Task directions: Can you output the material from the line containing "You are a computer-use" through the line containing "tap(950, 504)" as a numbered list, dropping blank lines and leaving out the pictures?

Data shown:
========
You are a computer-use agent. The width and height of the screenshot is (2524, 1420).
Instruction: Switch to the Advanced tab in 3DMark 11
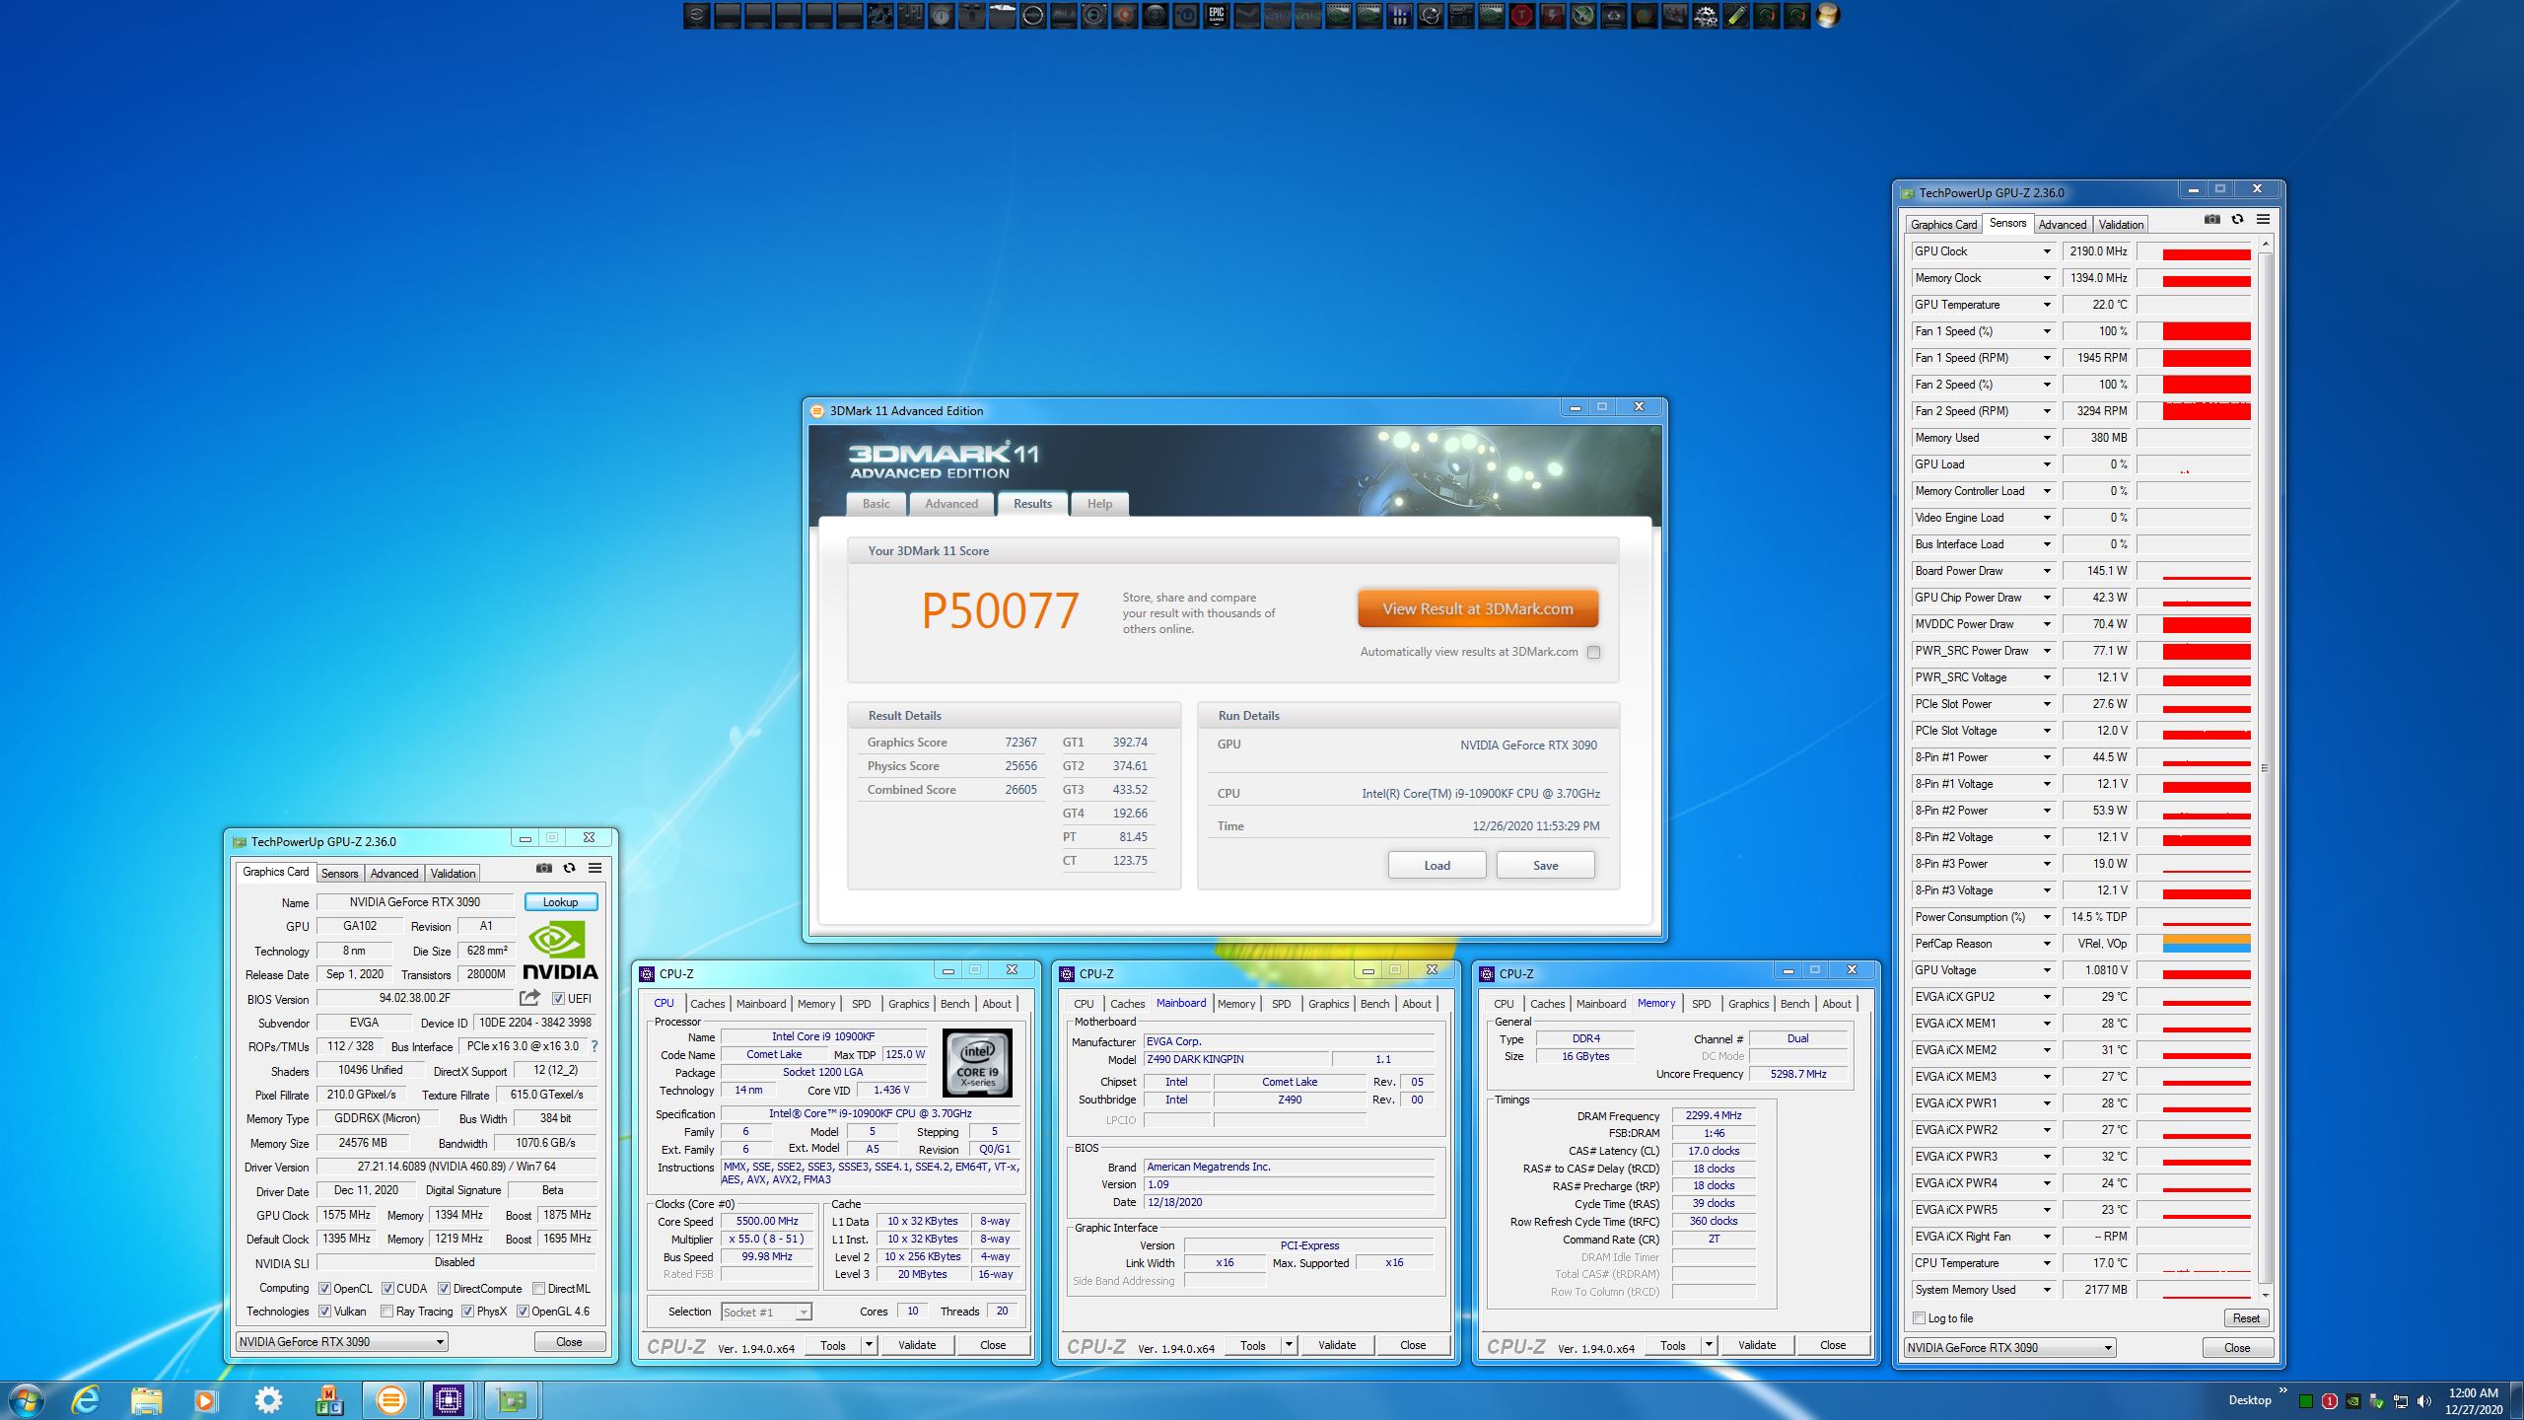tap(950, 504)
========
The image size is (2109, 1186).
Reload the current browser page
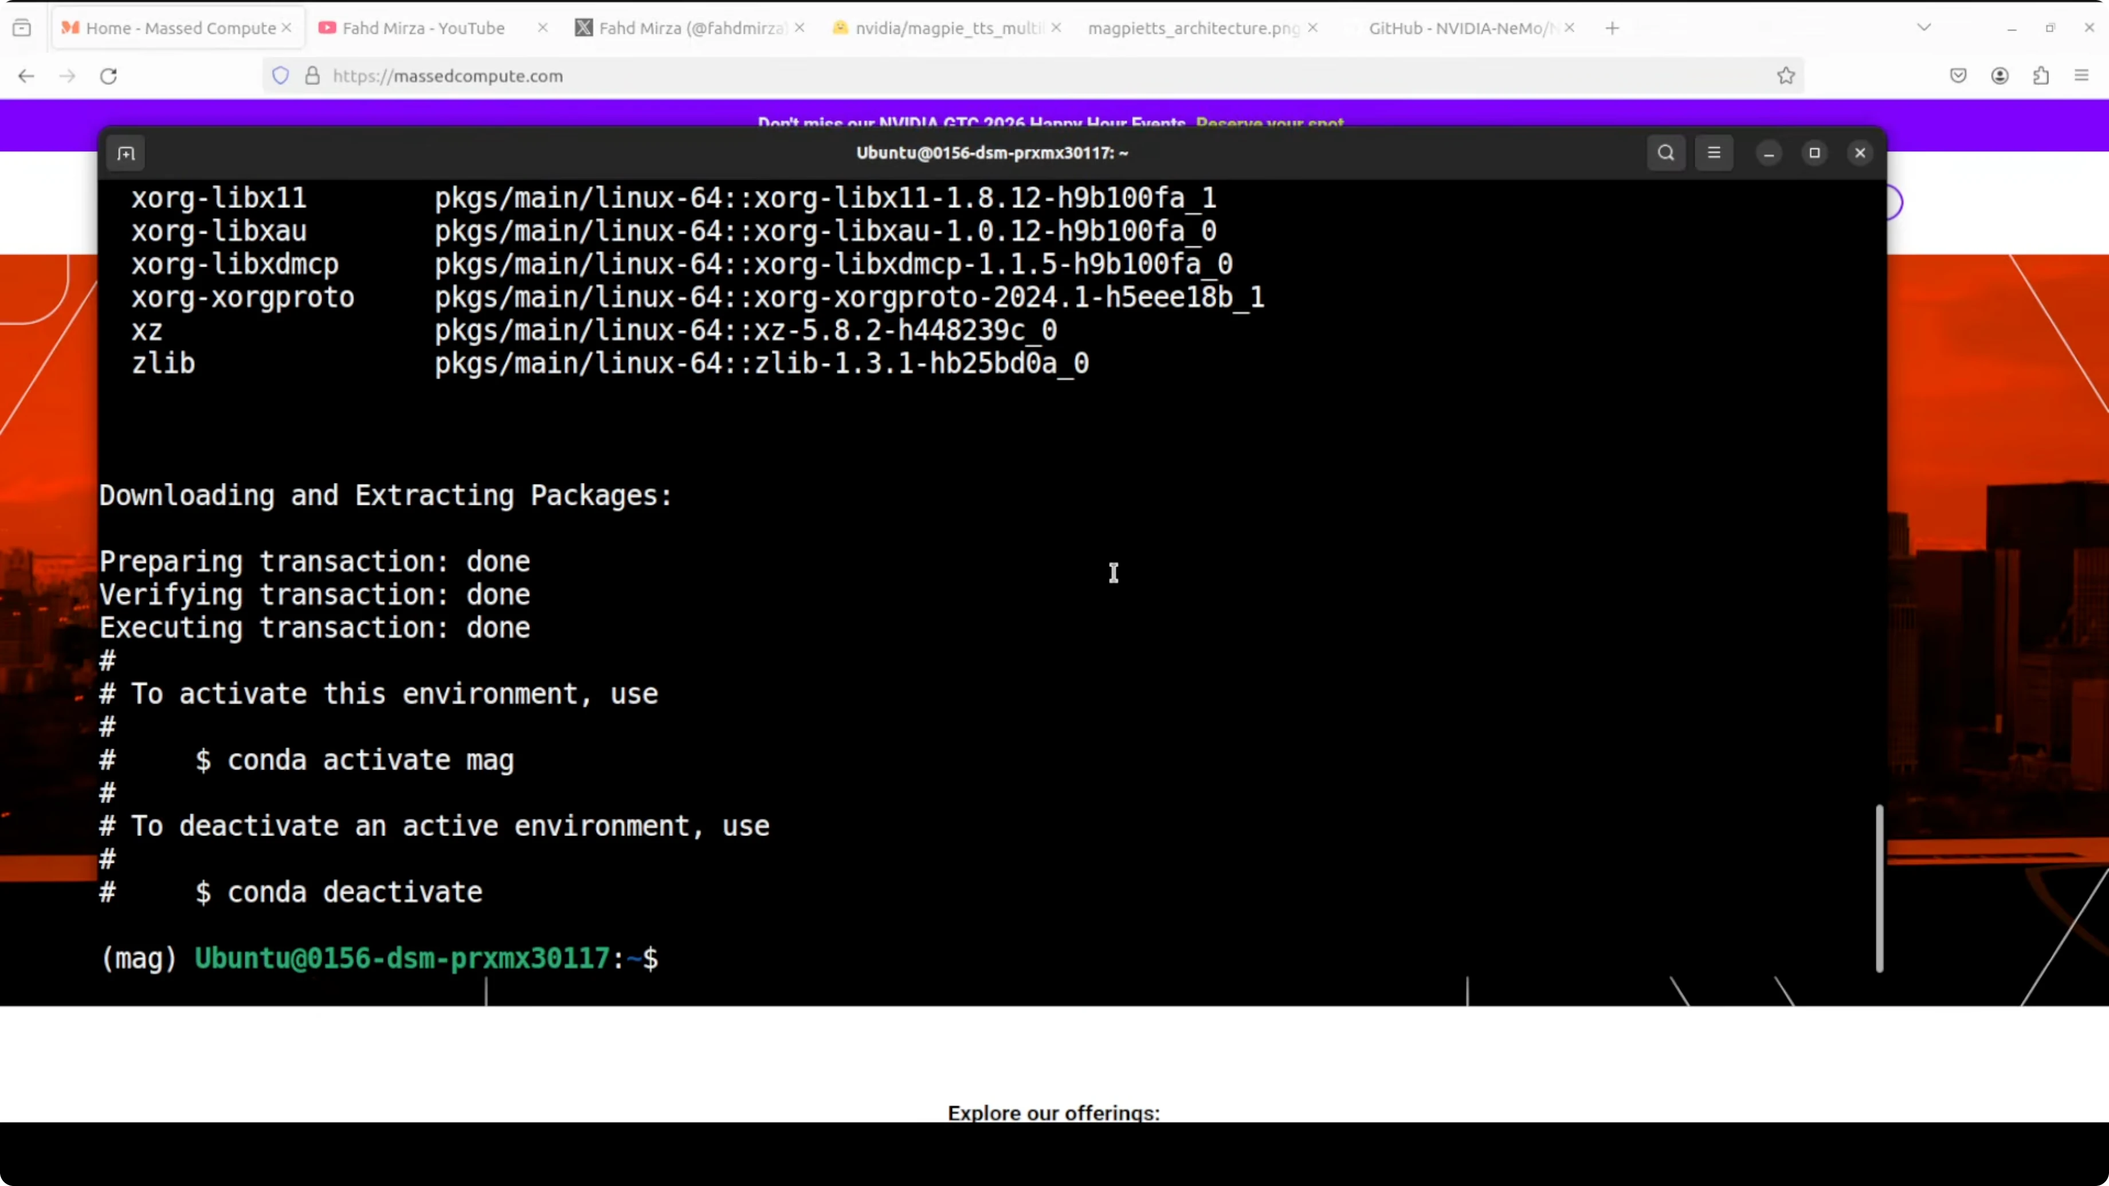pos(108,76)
========
Exercise result:
1. You are a computer-use agent. The width and height of the screenshot is (2524, 1420).
2. Instruction: Switch to the Advanced tab in 3DMark 11
3. tap(950, 504)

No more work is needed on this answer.